Closed schools not forgotten

Many schools felt the impact of 1960s consolidation efforts.

Long before the implementation of class basketball in Indiana, communities would gather in small towns across the state to cheer on the local teams.

For some communities that era disappeared in the 1960s when the Indiana General Assembly passed legislation requiring the consolidation of all school systems with less than 1,000 students.

A recent report on reducing the cost of government at the county level has recommended the consolidation of all school systems of less than 2,000 students.

The consolidation of 1963 has had a lasting impact on local communities. High schools in Galveston, Walton and Young America were merged into Southeastern School Corp. and became Lewis Cass High School.

High schools in Flora and Burlington were merged into Carroll High School while Sharpsville, Windfall and Prairie Township were combined to form Tri-Central High School.
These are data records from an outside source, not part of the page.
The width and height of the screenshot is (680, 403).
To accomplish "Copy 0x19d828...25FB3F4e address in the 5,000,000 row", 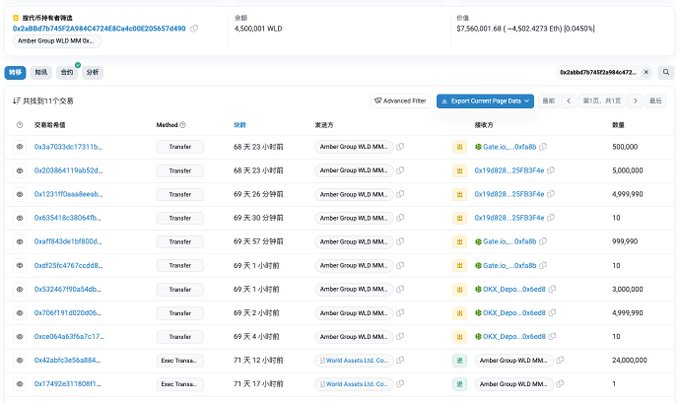I will (551, 170).
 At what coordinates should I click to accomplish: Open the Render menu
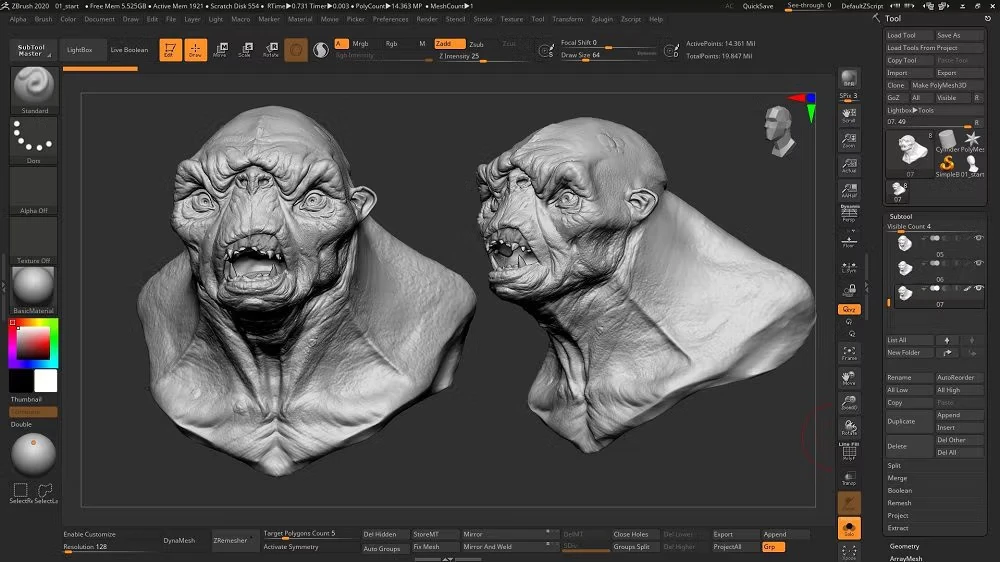click(x=427, y=19)
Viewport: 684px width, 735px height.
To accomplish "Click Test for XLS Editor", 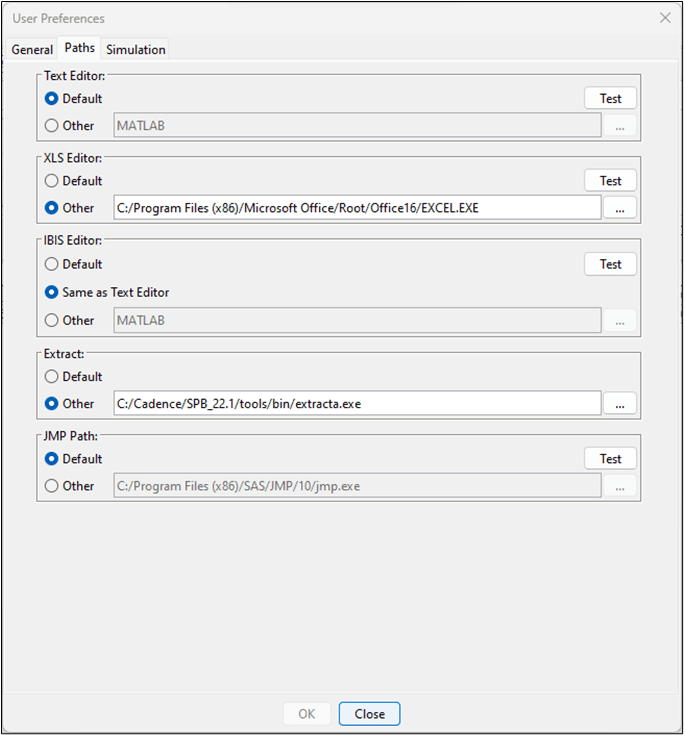I will coord(610,181).
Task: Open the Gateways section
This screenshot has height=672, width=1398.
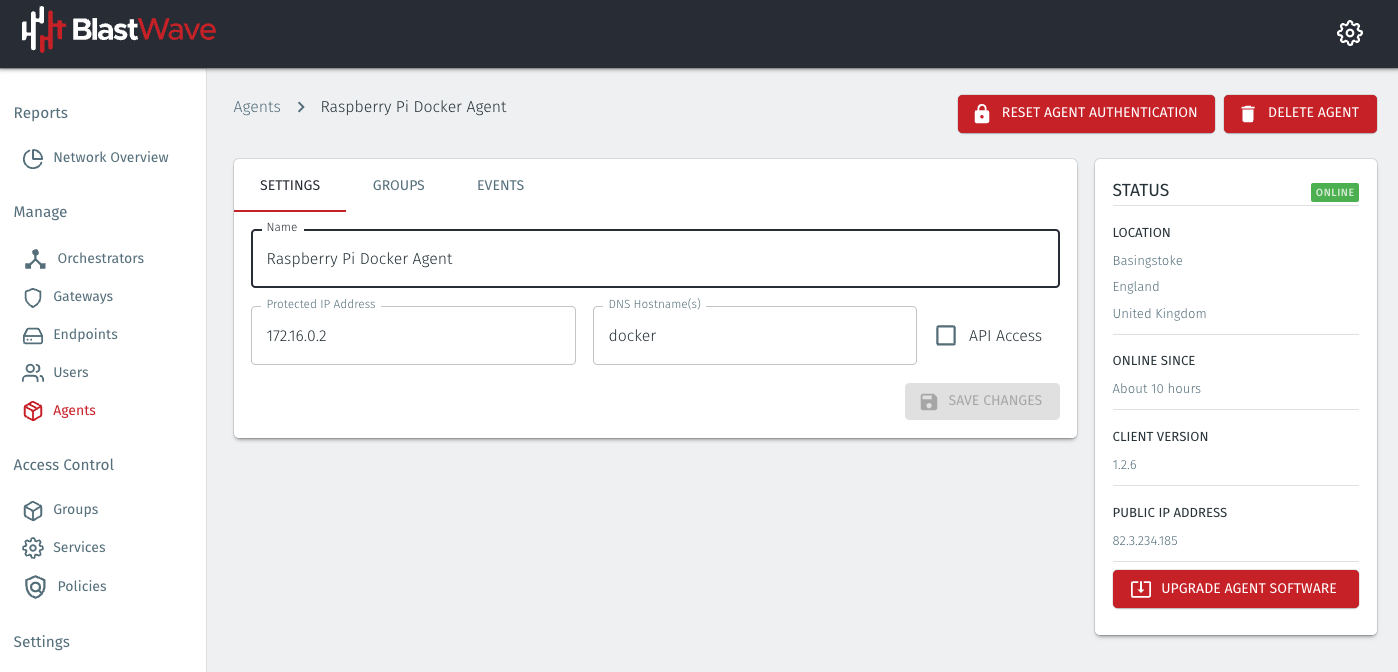Action: (x=33, y=296)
The Galveston Cardinals are one of many team names now a footnote in Indiana history. Galveston Elementary School teams are still called the Cardinals.

“The town changed after that,” Galveston resident Gretta Smith said of the closing of the high school. “There was a closeness in the community because of the school.”

Smith graduated from Howard High School in 1947 with 12 other classmates.

“I loved going to a small school,” she said. “That was one of the reasons that we moved to Galveston. There is a family feeling to a small school.”

Smith said she was concerned about her three children during the transition period to a centralized school system.

“I’m still not happy with the school being in Walton,” she said. “If Galveston had not had a newer elementary school, everything would have been in Walton.”

Smith said the closing of the high school was a difficult time for the community, but it was the trend.

“Some people tried to fight it,” she recalled. “We went to school board meetings. It was a trend that couldn’t be stopped.”

Smith said the family was upset and considered selling their home and moving out of Galveston.

It was a big change for Smith’s children, who had to ride a bus to the junior high school in Onward and the high school in Walton.

“They probably got a better education,” Smith said of the consolidation, “but I thought I got a good education at Howard.”

Smith’s daughter, Debra Beheler, was attending Galveston Elementary School when the merger took place. She first attended Lincoln Township Elementary until the new school in Galveston opened in 1959.

“We had no choice,” she said. “I’m still mad. It was upsetting to us as kids.”

When the high school building was being demolished, Beheler recalled local kids were hired to clean the mortar off the bricks.

“We snuck into the school when it was being demolished,” she said. “Everyone was looking for something to remember the school.”